→ ABOUT THIS EXERCISE: In the records below, find the line with "Click the Properties" and the line with "Given: Click the copy". Print both exactly, along with every line between them, and no other line.

→ THE INPUT:
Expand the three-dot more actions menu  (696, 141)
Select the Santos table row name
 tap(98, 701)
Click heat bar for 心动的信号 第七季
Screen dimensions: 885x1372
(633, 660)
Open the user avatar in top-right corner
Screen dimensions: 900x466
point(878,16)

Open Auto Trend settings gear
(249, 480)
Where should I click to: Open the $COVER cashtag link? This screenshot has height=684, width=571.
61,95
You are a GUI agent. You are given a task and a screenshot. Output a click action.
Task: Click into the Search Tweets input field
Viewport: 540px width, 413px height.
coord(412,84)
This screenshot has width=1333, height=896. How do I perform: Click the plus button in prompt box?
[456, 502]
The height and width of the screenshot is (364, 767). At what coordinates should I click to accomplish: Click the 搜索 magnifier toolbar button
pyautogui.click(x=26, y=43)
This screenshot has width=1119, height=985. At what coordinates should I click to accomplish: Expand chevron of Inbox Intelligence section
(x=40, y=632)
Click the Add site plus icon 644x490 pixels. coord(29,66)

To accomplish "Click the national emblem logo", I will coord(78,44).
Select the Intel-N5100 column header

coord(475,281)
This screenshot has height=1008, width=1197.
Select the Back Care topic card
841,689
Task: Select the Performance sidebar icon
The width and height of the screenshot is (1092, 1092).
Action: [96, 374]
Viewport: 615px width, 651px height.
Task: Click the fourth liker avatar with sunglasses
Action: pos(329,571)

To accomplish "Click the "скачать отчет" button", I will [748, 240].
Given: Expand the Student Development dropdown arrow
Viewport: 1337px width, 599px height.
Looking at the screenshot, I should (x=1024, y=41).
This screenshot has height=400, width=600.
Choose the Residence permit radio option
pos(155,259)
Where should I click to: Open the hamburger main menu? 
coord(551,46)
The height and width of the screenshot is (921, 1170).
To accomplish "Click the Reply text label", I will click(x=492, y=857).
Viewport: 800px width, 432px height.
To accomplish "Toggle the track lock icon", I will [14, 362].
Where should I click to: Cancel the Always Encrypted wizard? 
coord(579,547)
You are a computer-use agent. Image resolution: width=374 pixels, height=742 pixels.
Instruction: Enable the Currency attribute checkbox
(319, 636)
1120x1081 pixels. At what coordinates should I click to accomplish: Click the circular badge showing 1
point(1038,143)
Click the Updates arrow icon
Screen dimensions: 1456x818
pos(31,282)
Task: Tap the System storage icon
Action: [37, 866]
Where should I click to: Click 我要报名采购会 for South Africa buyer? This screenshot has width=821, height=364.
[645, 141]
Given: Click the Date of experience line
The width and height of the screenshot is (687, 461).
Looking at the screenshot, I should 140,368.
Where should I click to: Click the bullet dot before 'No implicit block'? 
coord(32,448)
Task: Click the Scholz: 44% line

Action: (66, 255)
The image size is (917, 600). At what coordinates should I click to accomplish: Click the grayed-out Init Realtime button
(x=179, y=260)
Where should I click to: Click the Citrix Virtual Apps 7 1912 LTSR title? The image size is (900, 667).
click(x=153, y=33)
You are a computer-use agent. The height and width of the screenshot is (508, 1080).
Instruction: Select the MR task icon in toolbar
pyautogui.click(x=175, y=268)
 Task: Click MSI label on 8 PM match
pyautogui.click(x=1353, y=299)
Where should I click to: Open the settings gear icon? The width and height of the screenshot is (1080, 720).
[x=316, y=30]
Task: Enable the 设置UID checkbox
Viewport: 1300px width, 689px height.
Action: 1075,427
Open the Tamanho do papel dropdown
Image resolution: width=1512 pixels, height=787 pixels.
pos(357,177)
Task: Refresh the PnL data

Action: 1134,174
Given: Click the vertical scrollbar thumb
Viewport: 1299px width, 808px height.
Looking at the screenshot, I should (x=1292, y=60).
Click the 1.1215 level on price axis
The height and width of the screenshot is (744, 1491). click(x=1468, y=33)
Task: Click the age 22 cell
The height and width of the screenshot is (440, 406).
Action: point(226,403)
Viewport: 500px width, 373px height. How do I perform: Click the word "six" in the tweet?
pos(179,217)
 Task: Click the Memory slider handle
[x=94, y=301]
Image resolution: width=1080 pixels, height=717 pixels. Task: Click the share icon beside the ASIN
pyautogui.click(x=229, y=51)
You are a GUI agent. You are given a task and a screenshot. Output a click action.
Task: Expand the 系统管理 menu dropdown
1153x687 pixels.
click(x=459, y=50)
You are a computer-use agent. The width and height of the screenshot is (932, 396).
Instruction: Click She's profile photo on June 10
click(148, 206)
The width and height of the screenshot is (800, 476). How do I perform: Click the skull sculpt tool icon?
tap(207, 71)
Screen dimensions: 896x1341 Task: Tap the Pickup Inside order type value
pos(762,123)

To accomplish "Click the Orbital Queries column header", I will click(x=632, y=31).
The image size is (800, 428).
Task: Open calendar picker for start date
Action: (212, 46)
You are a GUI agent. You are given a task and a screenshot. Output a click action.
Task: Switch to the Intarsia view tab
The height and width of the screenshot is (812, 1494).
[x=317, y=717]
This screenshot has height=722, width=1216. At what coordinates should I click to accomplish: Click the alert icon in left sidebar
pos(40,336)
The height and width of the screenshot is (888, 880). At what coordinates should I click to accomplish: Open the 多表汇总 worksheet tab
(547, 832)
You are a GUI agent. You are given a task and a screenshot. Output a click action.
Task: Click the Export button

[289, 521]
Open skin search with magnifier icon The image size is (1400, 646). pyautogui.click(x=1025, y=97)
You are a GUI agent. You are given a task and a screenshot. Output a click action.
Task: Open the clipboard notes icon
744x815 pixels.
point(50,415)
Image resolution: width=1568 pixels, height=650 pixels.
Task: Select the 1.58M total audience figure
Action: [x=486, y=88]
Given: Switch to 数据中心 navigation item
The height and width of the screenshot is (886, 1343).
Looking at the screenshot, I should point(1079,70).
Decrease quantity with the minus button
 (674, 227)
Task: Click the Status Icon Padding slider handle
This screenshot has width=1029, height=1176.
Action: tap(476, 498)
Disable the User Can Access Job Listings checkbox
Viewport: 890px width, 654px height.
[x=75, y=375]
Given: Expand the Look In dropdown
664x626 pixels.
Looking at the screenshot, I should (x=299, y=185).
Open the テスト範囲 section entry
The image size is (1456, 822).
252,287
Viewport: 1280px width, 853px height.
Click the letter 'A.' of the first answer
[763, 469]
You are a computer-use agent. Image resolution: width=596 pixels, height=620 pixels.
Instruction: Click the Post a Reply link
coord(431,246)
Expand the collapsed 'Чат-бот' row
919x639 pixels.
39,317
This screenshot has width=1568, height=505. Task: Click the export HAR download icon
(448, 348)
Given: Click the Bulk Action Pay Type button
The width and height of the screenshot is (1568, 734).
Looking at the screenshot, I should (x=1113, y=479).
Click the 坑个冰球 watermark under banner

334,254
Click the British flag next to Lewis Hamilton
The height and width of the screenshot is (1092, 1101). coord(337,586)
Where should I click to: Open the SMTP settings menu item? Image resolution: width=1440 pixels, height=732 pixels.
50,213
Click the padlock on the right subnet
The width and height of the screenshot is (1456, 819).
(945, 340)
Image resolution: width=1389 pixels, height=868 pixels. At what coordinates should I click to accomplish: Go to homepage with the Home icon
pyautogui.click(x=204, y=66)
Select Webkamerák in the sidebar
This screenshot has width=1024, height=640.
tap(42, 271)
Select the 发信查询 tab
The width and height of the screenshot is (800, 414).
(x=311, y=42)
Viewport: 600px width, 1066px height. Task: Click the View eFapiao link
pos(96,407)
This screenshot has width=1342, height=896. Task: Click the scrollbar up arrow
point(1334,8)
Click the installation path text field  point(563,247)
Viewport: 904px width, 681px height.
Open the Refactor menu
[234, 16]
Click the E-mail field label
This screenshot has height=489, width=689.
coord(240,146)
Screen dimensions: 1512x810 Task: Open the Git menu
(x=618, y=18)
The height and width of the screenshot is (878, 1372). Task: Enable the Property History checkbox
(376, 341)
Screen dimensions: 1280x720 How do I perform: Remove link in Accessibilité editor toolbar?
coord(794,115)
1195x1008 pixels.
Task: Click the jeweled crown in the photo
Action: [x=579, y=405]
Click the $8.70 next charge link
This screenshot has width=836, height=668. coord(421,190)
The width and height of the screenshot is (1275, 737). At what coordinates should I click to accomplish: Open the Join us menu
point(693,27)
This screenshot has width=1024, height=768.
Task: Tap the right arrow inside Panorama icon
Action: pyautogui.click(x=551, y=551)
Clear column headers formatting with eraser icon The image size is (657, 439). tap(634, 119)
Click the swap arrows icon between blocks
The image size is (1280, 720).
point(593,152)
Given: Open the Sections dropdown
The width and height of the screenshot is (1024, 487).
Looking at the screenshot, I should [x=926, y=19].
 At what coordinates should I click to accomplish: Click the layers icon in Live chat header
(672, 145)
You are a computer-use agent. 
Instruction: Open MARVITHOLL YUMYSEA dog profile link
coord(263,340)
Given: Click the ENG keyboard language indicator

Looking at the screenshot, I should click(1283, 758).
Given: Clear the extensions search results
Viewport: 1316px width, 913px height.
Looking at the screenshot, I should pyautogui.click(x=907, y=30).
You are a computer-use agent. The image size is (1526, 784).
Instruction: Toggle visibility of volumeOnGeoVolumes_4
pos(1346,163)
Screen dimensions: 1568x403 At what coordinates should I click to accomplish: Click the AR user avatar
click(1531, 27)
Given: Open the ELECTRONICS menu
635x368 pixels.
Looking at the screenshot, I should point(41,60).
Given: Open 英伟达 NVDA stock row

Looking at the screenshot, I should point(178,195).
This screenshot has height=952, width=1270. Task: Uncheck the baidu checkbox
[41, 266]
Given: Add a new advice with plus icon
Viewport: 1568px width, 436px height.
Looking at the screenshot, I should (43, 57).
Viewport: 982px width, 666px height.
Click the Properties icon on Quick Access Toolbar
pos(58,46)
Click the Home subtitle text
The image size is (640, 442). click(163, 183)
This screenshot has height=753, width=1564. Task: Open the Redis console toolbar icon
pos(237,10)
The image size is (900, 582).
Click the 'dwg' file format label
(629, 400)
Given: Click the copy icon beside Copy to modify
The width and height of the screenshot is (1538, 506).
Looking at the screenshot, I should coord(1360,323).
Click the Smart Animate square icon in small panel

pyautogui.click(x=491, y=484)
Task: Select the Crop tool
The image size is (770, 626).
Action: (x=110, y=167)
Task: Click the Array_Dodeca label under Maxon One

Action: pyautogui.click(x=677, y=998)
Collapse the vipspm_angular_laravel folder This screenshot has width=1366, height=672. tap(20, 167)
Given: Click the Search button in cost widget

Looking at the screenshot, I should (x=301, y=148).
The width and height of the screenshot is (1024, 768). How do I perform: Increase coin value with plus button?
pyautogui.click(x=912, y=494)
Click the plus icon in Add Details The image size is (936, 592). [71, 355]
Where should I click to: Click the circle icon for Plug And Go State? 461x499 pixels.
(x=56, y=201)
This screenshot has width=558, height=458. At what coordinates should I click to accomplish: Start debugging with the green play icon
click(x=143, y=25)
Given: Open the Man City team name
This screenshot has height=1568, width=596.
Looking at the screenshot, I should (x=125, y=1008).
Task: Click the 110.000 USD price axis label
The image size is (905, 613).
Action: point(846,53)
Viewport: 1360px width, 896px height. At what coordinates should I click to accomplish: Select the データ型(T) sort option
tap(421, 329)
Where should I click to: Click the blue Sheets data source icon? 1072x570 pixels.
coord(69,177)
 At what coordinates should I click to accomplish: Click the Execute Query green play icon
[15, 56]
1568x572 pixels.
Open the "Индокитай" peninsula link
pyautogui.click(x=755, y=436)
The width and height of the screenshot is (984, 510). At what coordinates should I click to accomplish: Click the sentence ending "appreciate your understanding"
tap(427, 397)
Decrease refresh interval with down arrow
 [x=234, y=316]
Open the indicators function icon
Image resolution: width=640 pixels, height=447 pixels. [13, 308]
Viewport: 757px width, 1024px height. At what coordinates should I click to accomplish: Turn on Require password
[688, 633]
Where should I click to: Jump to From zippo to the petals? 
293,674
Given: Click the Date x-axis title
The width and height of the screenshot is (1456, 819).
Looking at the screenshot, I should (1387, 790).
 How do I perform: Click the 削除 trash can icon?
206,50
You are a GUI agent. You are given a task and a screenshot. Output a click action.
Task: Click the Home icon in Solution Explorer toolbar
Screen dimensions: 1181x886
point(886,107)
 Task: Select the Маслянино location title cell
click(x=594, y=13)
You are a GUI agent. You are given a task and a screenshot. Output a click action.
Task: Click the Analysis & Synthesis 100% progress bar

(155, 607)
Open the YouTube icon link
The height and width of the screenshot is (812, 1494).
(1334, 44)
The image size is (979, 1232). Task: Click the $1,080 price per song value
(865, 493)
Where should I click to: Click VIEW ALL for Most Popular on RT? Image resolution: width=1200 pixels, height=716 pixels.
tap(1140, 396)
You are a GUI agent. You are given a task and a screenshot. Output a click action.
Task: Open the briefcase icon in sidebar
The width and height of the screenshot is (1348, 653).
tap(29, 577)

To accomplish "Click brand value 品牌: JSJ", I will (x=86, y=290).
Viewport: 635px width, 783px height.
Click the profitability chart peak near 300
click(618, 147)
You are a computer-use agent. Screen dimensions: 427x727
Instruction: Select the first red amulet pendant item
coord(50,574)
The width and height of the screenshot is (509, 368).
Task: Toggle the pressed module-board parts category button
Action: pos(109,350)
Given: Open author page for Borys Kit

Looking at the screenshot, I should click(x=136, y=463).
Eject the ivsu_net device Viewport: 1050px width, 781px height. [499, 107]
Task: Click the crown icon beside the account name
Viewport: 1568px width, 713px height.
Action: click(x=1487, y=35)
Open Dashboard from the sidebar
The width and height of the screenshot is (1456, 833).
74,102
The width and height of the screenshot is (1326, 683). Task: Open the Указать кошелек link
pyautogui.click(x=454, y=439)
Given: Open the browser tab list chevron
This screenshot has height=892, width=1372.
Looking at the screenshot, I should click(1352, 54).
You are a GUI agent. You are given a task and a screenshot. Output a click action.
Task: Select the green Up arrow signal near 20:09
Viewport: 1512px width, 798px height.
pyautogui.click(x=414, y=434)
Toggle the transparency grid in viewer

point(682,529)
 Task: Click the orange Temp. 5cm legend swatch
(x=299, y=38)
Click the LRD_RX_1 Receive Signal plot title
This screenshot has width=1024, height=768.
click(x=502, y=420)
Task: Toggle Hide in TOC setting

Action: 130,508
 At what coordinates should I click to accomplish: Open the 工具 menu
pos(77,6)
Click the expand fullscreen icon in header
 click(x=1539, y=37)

→ SOLVED PROBLEM:
Click the Properties icon on Quick Access Toolbar
pos(58,46)
Click the Home subtitle text
The image size is (640, 442). click(163, 183)
This screenshot has height=753, width=1564. Task: Open the Redis console toolbar icon
pos(237,10)
The image size is (900, 582).
Click the 'dwg' file format label
(629, 400)
Given: Click the copy icon beside Copy to modify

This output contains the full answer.